▶ Task goal
Using the listing below, print exactly everything from the line with "Task: Open the colored" down to the line with "Select the Apr", both included, and nothing more.

▶ Data for this task
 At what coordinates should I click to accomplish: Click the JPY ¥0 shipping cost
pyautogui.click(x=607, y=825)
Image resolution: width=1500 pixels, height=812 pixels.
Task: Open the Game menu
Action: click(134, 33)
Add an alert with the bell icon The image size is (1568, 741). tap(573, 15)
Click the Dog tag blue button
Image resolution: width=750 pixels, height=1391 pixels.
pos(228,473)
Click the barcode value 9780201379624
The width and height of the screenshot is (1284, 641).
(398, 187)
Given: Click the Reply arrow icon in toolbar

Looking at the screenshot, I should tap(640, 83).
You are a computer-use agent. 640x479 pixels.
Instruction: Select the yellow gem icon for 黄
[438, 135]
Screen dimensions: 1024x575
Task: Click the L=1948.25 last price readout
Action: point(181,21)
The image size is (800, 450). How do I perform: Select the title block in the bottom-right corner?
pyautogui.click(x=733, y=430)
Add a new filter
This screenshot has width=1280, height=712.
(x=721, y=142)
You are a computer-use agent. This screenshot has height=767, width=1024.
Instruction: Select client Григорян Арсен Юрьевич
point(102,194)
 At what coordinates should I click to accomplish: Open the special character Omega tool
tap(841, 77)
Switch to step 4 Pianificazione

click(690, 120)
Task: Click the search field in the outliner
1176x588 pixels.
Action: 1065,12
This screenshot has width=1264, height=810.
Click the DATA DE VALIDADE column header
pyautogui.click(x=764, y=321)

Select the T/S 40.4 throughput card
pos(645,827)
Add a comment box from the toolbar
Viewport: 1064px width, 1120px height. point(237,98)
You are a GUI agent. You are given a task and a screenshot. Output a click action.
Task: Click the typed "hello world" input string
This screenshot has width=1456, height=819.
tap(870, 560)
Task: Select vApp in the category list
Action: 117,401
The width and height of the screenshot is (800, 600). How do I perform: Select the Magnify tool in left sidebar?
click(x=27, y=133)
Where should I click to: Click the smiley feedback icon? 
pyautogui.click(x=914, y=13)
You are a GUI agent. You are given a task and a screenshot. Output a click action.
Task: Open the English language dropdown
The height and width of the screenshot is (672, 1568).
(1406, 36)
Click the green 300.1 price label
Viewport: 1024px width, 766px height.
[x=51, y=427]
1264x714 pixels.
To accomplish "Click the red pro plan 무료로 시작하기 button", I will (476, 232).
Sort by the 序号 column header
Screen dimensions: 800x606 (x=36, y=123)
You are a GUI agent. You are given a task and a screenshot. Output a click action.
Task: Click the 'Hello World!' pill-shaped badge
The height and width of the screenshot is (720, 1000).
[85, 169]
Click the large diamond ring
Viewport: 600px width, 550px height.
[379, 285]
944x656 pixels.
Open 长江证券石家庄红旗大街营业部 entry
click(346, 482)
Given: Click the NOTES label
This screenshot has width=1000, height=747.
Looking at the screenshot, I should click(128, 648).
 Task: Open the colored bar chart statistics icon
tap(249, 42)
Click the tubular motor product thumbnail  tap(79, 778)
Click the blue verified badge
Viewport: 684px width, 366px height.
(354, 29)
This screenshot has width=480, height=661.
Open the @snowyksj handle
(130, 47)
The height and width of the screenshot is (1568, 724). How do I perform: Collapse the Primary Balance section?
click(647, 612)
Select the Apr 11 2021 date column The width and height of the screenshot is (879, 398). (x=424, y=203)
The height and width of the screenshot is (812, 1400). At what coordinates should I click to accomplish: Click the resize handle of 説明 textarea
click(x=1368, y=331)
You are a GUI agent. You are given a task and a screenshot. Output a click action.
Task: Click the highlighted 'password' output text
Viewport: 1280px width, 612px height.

▶ Output of the task
 Task: Open the colored bar chart statistics icon
tap(249, 42)
Click the tubular motor product thumbnail  tap(79, 778)
Click the blue verified badge
Viewport: 684px width, 366px height.
(354, 29)
This screenshot has width=480, height=661.
Open the @snowyksj handle
(130, 47)
The height and width of the screenshot is (1568, 724). How do I perform: Collapse the Primary Balance section?
click(647, 612)
Select the Apr 11 2021 date column The width and height of the screenshot is (879, 398). (x=424, y=203)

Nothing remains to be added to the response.